EXCERPT:
= = = = = = =

LEIRIs (from John Cowan)

[Forwarding to the list for John Cowan who is receiving email,
but not yet able to send.  pbg]

Here's my [John Cowan's] comments on LEIRIs.  

The current Internet-Draft says only this about LEIRIs:

7.1. LEIRI processing


   This section defines Legacy Extended IRIs (LEIRIs).  The syntax of
   Legacy Extended IRIs is the same as that for IRIs, except that the
   ucschar production is replaced by the leiri-ucschar production:

     leiri-ucschar  = " " / "<" / ">" / '"' / "{" / "}" / "|"
                      / "\" / "^" / "`" / %x0-1F / %x7F-D7FF
                      / %xE000-FFFD / %x10000-10FFFF

   Among other extensions, processors based on this specification also
   did not enforce the restriction on bidirectional formatting
   characters in Section 4.1, and the iprivate production becomes
   redundant.

   To convert a string allowed as a LEIRI to an IRI, each character
   allowed in leiri-ucschar but not in ucschar must be percent-encoded
   using Section 3.3.

This is consistent technically with the W3C LEIRI note.  It does not
define a specific LEIRI production, but tells you what LEIRIs look
like and by implication how to validate and parse them.

My only comment, which applies equally to the Note, is that the
characters %x0-%x7, %xB-%xC, and %xE-%x1F, and %x7F are permitted to
appear literally in LEIRIs, but not in XML documents either literally
or by NCRs.  I don't know if it's worth excluding them.  If we decide
to, the leiri-ucschar production would look like this:

     leiri-ucschar  = " " / "<" / ">" / '"' / "{" / "}" / "|"
                      / "\" / "^" / "`" / %x9 / %xA / %xD / %x80-D7FF
                      / %xE000-FFFD / %x10000-10FFFF

Received on Thursday, 1 July 2010 20:16:44 UTC

= = = = = = =

SUPPLIED INFORMATION:
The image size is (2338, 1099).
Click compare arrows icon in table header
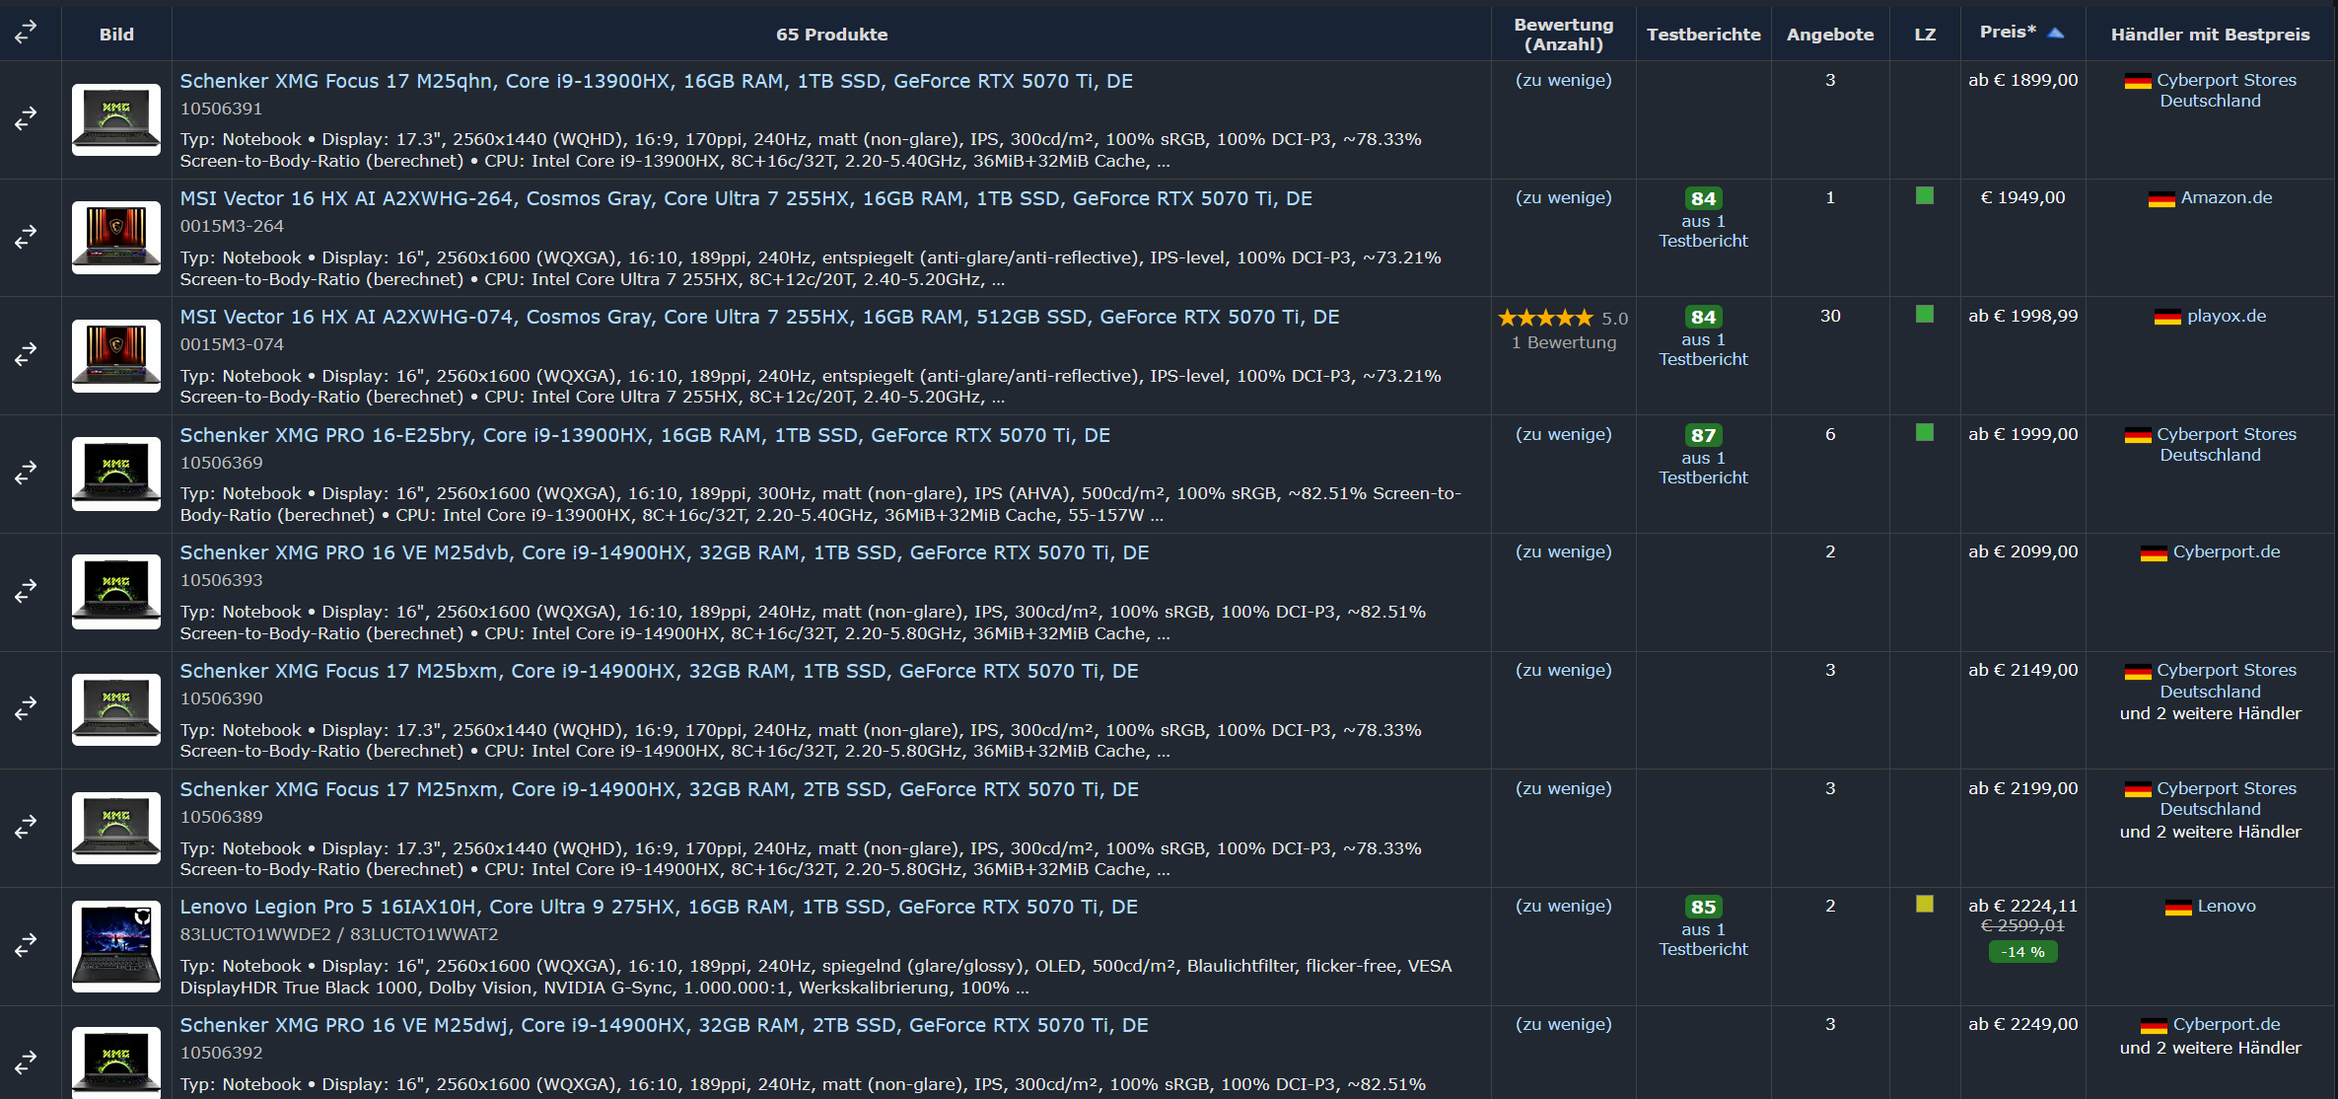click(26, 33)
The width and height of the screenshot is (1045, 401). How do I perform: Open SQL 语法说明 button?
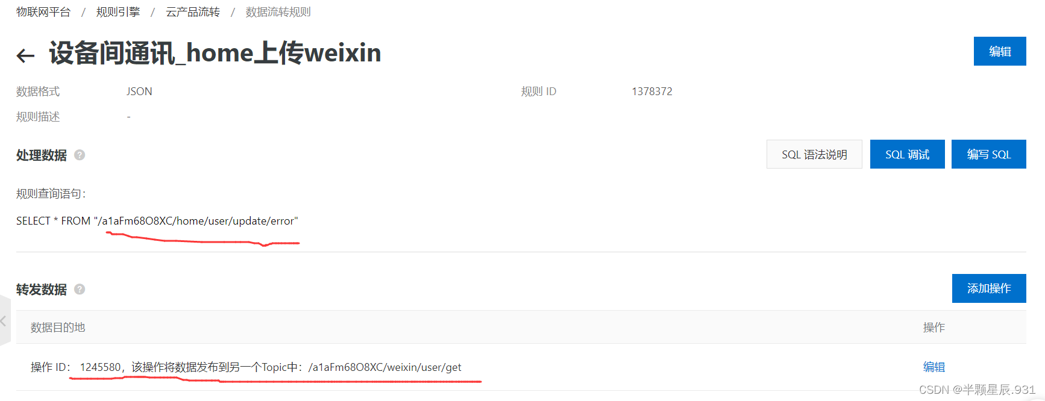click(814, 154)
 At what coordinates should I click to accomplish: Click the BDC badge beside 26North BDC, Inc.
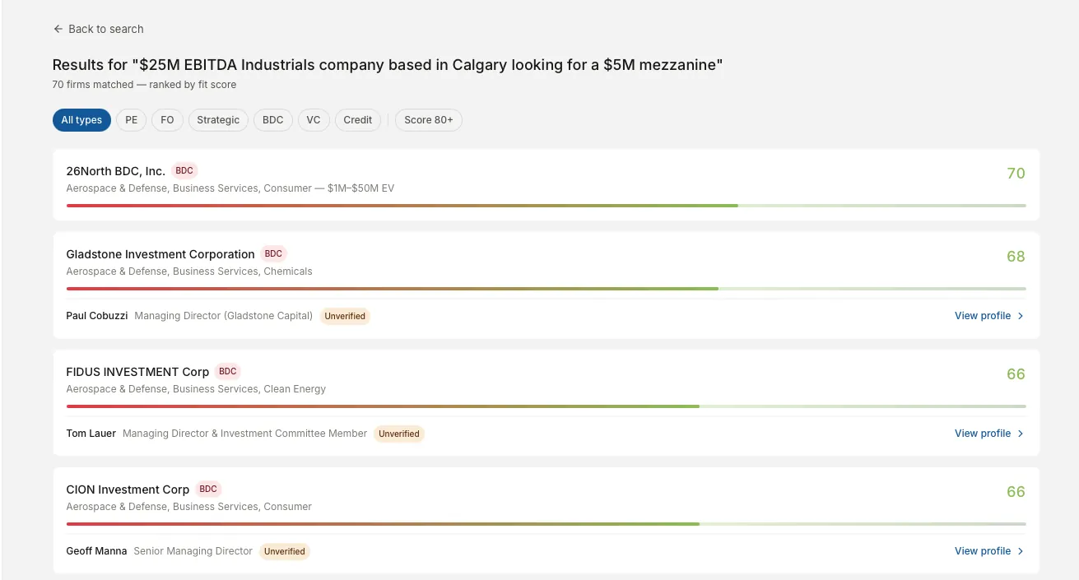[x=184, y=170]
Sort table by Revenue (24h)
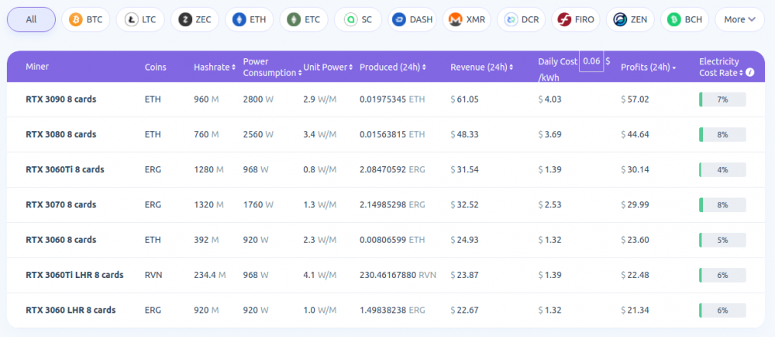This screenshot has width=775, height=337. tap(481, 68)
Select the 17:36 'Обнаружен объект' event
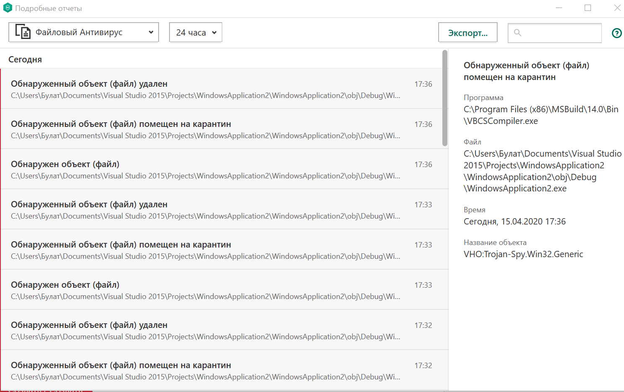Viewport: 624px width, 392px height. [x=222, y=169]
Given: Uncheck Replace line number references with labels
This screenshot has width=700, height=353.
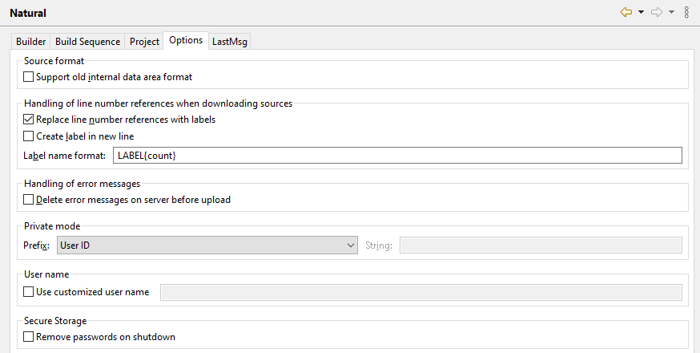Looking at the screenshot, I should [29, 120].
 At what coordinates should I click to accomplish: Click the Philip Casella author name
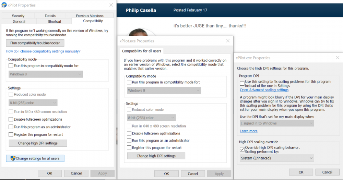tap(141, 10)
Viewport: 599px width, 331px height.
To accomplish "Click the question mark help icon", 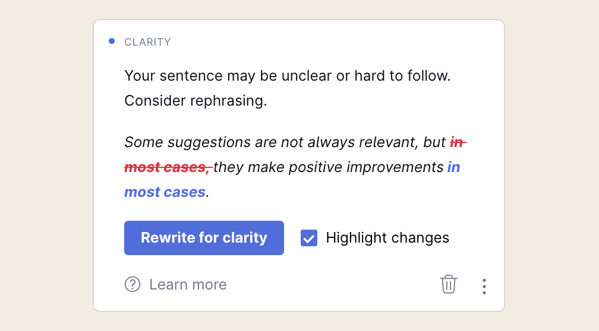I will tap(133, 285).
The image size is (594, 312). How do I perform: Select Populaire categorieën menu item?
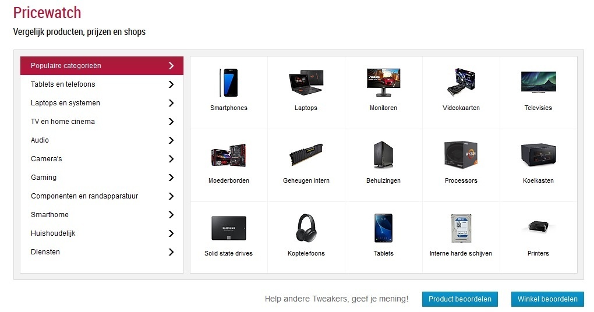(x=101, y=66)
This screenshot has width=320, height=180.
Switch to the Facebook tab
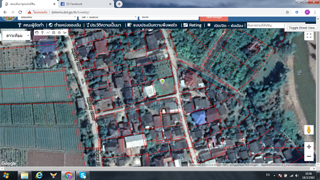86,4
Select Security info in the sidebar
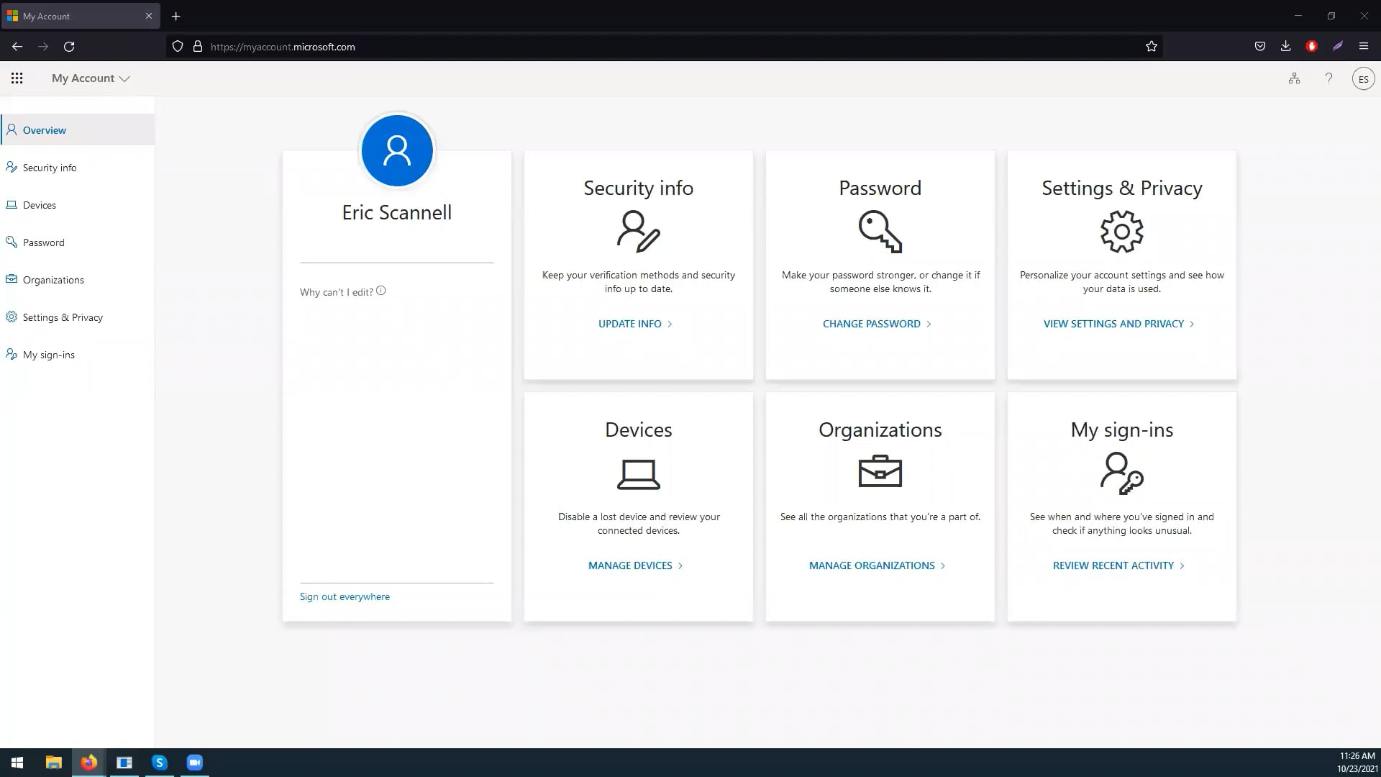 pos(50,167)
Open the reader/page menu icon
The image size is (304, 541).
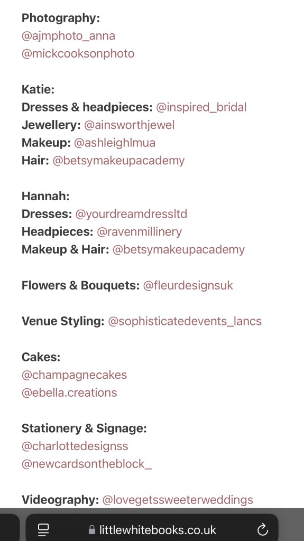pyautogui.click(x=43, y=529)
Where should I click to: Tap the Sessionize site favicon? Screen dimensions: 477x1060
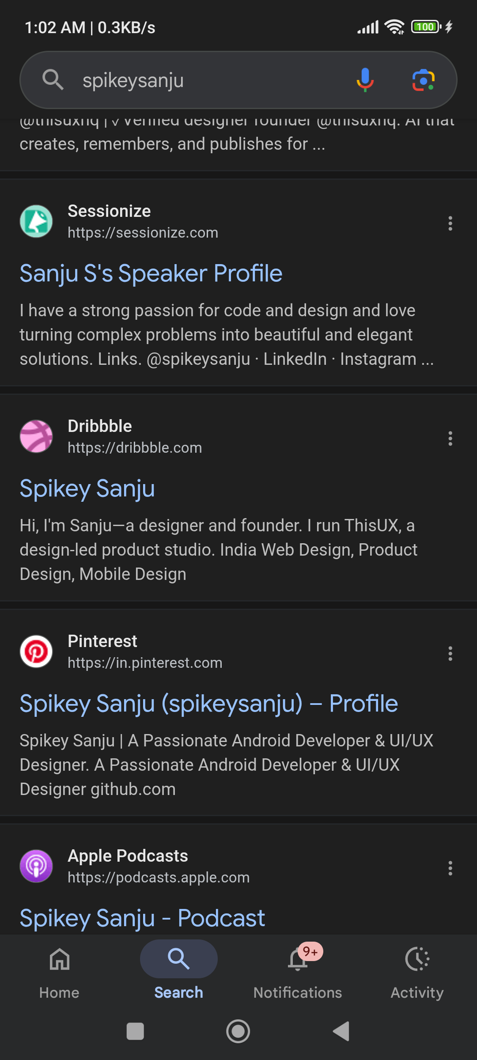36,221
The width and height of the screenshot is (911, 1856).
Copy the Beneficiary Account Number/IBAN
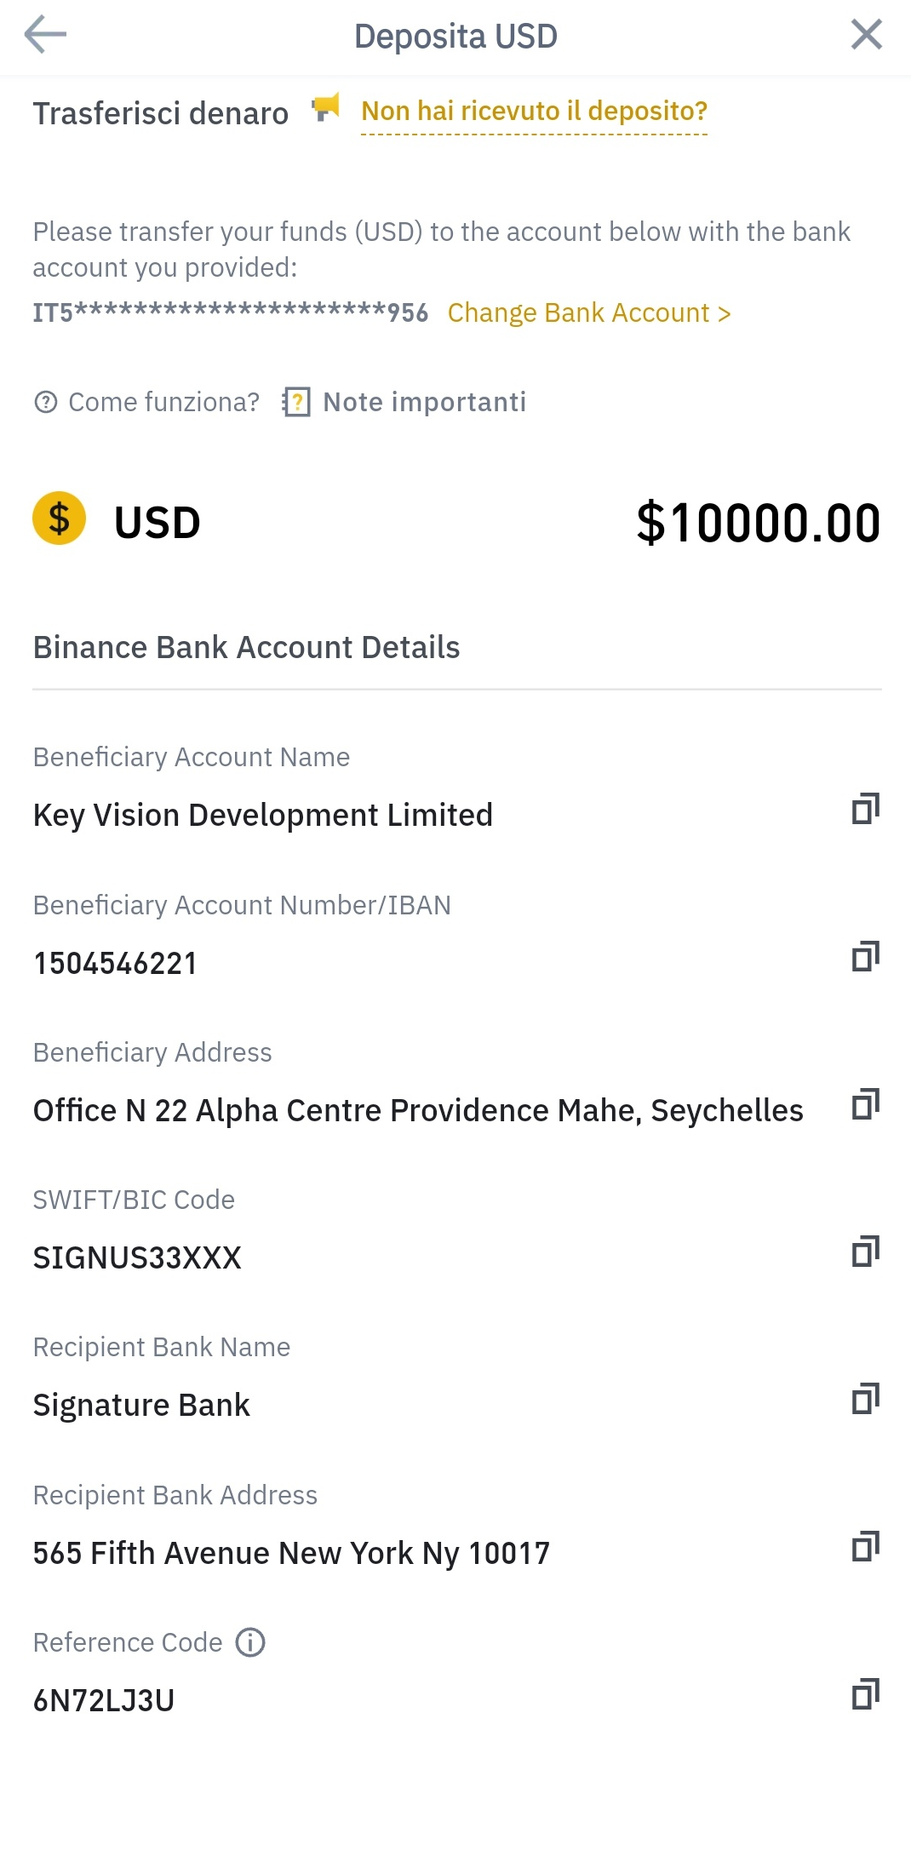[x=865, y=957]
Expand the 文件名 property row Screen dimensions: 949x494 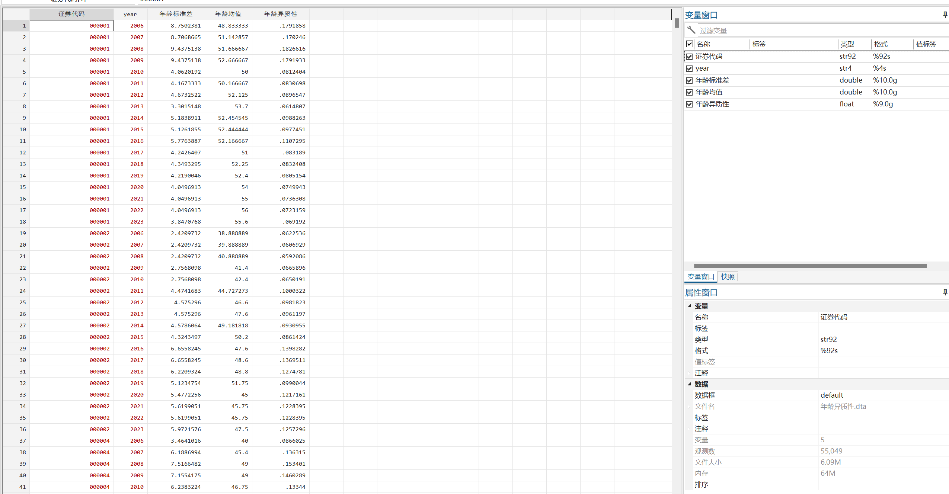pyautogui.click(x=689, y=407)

= = = = = = =

EXERCISE SET:
(a) Answer these questions using the LEIRI message, giving each answer on its own line marked the same way.
(i) In the Internet-Draft's definition, which production takes the place of the ucschar production in LEIRI syntax?
(ii) How must a string allowed as a LEIRI be converted to an IRI?
(iii) Which characters does John Cowan's comment say may appear literally in LEIRIs but not in XML documents?
(b) Translate into French this sentence from the LEIRI message: "It does not define a specific LEIRI production, but tells you what LEIRIs look like and by implication how to validate and parse them."

SOLUTIONS TO EACH TASK:
(a)
(i) The leiri-ucschar production.
(ii) Each character allowed in leiri-ucschar but not in ucschar must be percent-encoded using Section 3.3.
(iii) The characters %x0-%x7, %xB-%xC, %xE-%x1F, and %x7F.

(b) Il ne définit pas de production LEIRI spécifique, mais vous indique à quoi ressemblent les LEIRI et, implicitement, comment les valider et les analyser.